WHAT TO WORK ON |
Go to the line that contains "口交自慰 (448, 120)" and extract it along with every line after it, exactly, through the end of the data below.

========

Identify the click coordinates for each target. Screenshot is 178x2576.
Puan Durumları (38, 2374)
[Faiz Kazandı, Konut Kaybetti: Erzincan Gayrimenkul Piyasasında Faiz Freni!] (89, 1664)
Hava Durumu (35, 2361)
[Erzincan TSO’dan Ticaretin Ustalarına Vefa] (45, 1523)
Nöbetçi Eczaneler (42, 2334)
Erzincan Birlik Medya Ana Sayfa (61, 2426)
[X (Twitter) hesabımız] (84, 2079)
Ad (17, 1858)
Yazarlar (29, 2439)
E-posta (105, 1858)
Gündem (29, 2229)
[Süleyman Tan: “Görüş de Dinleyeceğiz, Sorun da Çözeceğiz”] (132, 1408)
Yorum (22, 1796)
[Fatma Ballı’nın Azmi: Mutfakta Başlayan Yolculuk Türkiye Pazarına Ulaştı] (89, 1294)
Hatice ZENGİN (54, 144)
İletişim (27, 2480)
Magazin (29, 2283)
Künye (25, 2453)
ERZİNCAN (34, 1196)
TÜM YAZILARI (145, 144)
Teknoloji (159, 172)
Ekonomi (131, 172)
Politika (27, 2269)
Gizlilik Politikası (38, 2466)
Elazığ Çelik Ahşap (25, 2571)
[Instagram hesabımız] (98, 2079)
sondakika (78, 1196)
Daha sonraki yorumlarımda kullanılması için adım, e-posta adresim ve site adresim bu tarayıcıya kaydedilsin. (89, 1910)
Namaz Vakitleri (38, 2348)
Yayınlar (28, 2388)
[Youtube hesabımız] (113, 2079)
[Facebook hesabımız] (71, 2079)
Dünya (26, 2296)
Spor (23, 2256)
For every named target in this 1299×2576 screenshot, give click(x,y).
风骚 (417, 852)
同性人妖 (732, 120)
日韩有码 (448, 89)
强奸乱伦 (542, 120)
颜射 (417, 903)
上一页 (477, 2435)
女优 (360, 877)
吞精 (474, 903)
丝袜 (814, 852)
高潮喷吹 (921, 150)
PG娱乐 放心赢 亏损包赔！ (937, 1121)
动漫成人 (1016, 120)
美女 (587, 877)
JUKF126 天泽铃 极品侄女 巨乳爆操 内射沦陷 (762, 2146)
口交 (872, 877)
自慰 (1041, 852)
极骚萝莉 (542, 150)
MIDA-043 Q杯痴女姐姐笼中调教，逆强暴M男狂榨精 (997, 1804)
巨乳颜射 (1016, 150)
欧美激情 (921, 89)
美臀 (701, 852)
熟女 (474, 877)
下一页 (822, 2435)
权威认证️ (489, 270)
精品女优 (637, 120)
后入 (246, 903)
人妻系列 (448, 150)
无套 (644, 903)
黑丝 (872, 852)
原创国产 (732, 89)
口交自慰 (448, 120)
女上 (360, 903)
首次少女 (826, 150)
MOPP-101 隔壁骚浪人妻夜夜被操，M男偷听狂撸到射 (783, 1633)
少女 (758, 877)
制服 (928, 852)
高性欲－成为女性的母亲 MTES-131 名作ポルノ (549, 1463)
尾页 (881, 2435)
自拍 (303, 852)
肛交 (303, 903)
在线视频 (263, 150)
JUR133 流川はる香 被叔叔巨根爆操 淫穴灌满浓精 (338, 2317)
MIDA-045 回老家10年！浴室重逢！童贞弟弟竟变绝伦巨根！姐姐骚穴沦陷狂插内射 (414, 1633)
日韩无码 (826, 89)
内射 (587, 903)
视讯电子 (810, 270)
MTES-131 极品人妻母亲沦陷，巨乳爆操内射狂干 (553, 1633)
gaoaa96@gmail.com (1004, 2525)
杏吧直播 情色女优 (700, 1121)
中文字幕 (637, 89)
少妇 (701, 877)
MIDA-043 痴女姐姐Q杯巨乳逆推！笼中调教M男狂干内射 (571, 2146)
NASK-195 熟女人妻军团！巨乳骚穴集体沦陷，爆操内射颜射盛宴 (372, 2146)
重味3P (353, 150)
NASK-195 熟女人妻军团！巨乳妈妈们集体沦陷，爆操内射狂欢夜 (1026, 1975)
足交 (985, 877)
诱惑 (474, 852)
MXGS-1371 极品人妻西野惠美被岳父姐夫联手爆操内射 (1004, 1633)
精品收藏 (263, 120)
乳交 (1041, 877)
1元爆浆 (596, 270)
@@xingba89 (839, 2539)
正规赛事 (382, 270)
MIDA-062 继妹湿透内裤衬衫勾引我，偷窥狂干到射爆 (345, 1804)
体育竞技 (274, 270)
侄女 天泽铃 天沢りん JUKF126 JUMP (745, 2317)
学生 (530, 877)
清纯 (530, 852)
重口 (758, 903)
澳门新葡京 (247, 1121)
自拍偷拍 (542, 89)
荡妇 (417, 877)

========

REPLY |
口交自慰 (448, 120)
女上 (360, 903)
首次少女 (826, 150)
MOPP-101 隔壁骚浪人妻夜夜被操，M男偷听狂撸到射 (783, 1633)
少女 (758, 877)
制服 (928, 852)
高性欲－成为女性的母亲 MTES-131 名作ポルノ (549, 1463)
尾页 (881, 2435)
自拍 (303, 852)
肛交 (303, 903)
在线视频 (263, 150)
JUR133 流川はる香 被叔叔巨根爆操 淫穴灌满浓精 (338, 2317)
MIDA-045 回老家10年！浴室重逢！童贞弟弟竟变绝伦巨根！姐姐骚穴沦陷狂插内射 (414, 1633)
日韩无码 (826, 89)
内射 (587, 903)
视讯电子 (810, 270)
MTES-131 极品人妻母亲沦陷，巨乳爆操内射狂干 (553, 1633)
gaoaa96@gmail.com (1004, 2525)
杏吧直播 情色女优 (700, 1121)
中文字幕 (637, 89)
少妇 (701, 877)
MIDA-043 痴女姐姐Q杯巨乳逆推！笼中调教M男狂干内射 (571, 2146)
NASK-195 熟女人妻军团！巨乳骚穴集体沦陷，爆操内射颜射盛宴 (372, 2146)
重味3P (353, 150)
NASK-195 熟女人妻军团！巨乳妈妈们集体沦陷，爆操内射狂欢夜 (1026, 1975)
足交 (985, 877)
诱惑 (474, 852)
MXGS-1371 极品人妻西野惠美被岳父姐夫联手爆操内射 (1004, 1633)
精品收藏 (263, 120)
乳交 (1041, 877)
1元爆浆 (596, 270)
@@xingba89 (839, 2539)
正规赛事 (382, 270)
MIDA-062 继妹湿透内裤衬衫勾引我，偷窥狂干到射爆 (345, 1804)
体育竞技 (274, 270)
侄女 天泽铃 天沢りん JUKF126 JUMP (745, 2317)
学生 (530, 877)
清纯 (530, 852)
重口 (758, 903)
澳门新葡京 (247, 1121)
自拍偷拍 (542, 89)
荡妇 (417, 877)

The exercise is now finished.